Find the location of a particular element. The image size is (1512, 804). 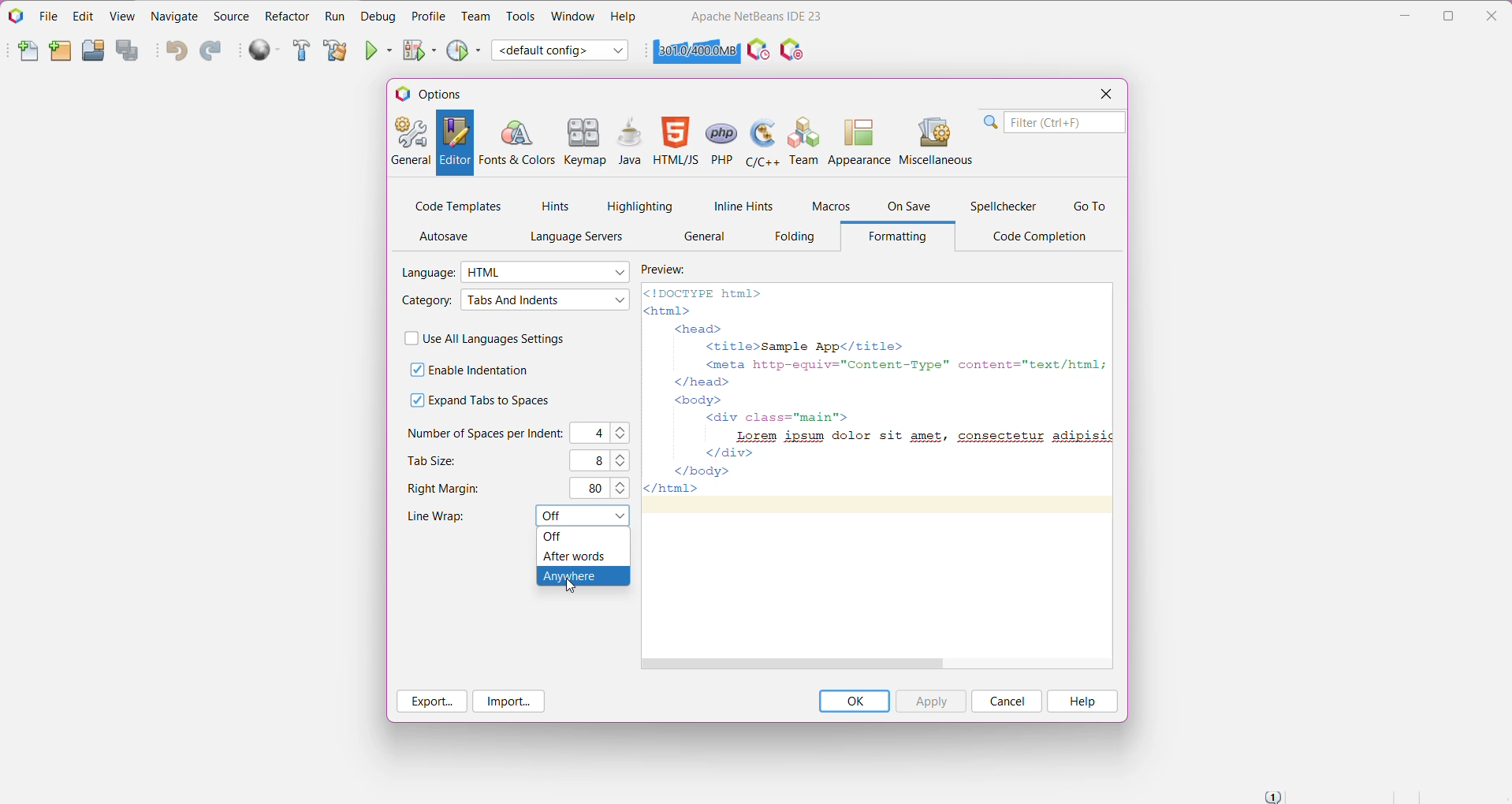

* * * * * * *

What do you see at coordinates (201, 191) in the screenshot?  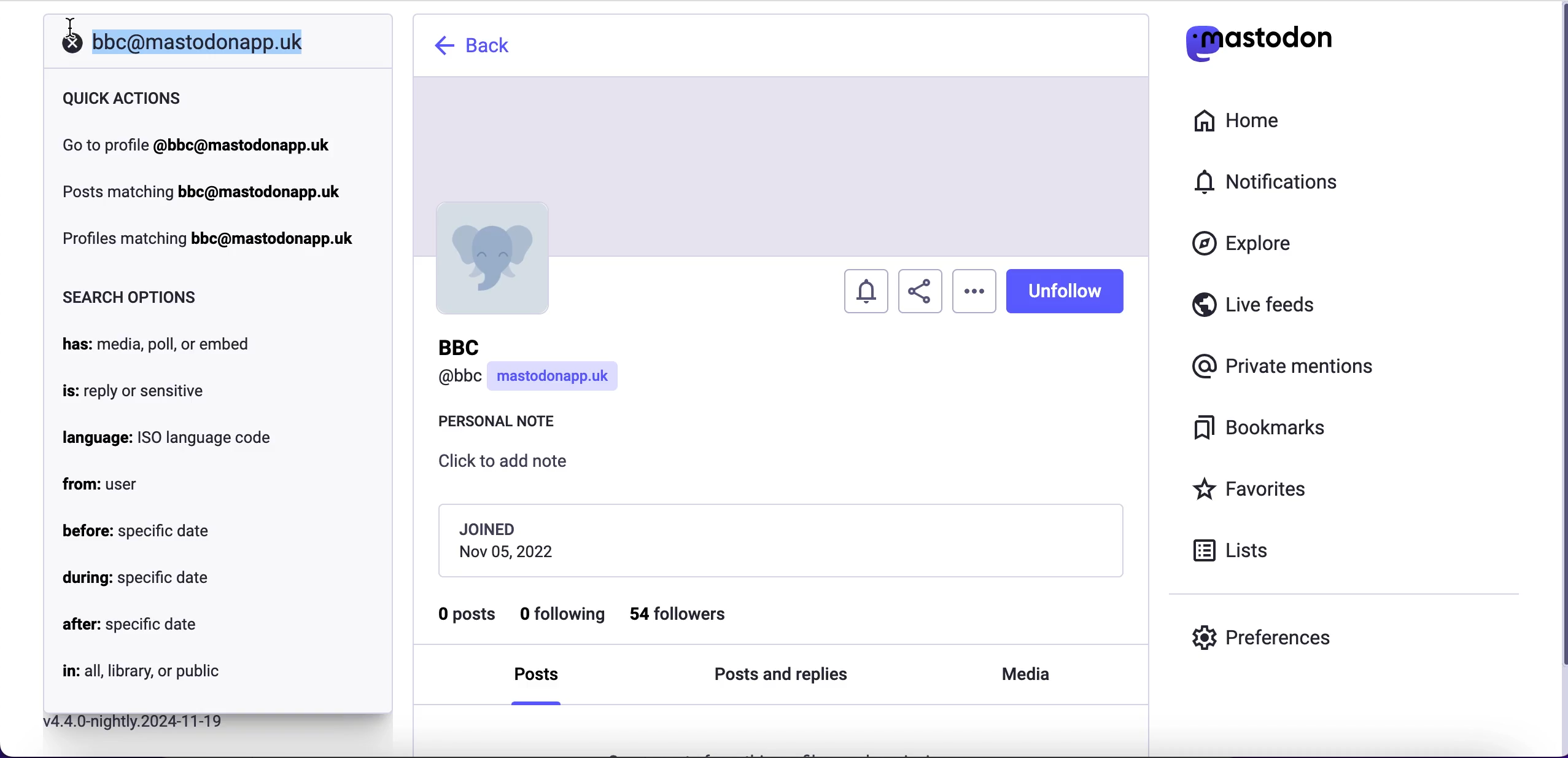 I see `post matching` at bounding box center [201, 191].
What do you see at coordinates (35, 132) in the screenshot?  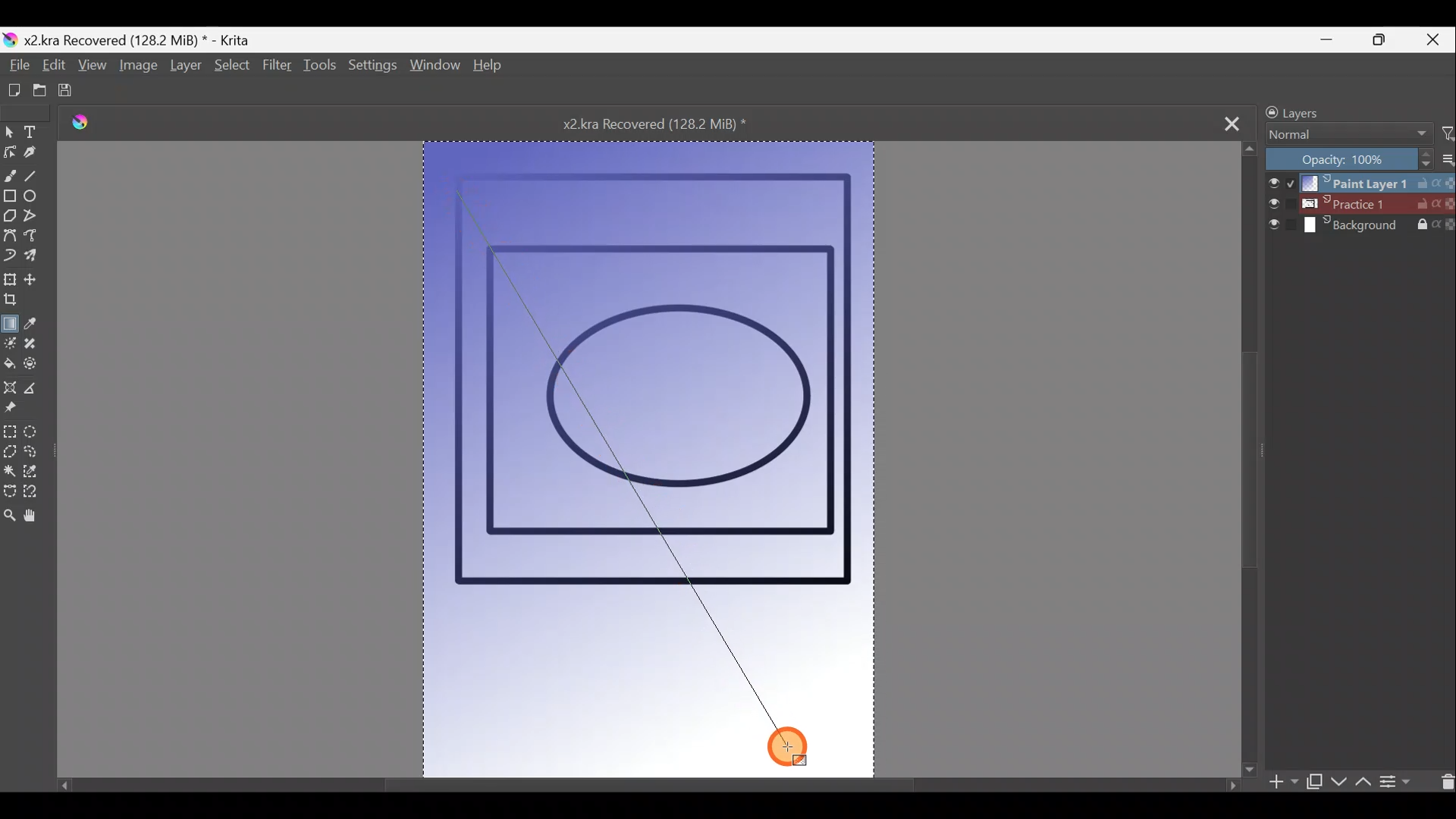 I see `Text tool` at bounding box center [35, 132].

* * * * * * *

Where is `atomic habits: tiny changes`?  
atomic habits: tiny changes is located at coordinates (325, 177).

* * * * * * *

State how many lines of the items above contain the word "atomic". Reply with the number alone.

### Problem solution
2